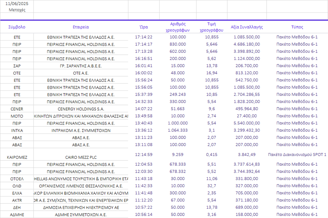Viewport: 328px width, 218px height.
Task: Select the date cell 11/06/2025
Action: [x=17, y=3]
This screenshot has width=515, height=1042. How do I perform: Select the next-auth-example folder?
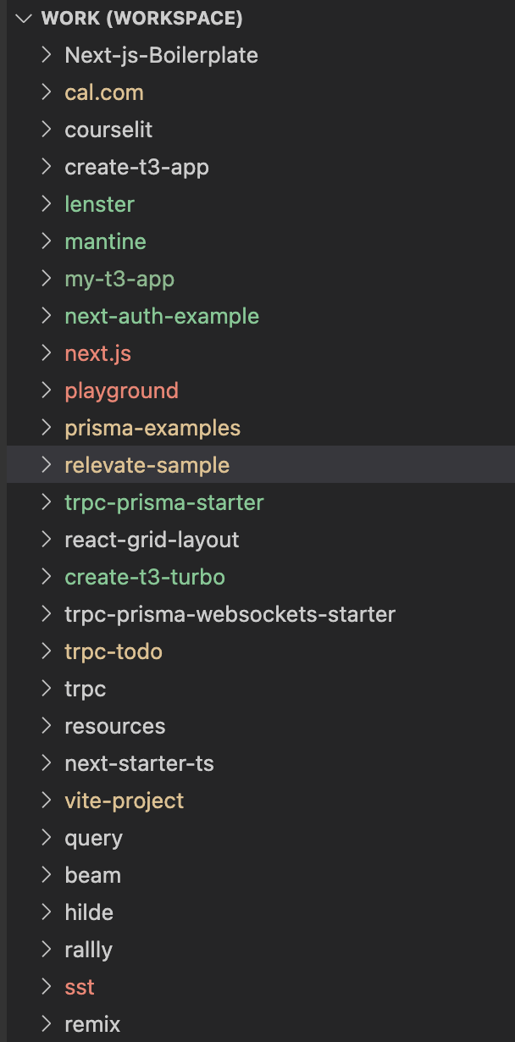[x=161, y=316]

────────────────────

WORK TO COMPLETE:
None of the pictures belong in the result. Print exactly the lines from the one containing "This screenshot has" through the final line of the entries.

ANSWER SECTION:
This screenshot has width=515, height=1042. How do I perform: Select the next-auth-example folder?
[x=161, y=316]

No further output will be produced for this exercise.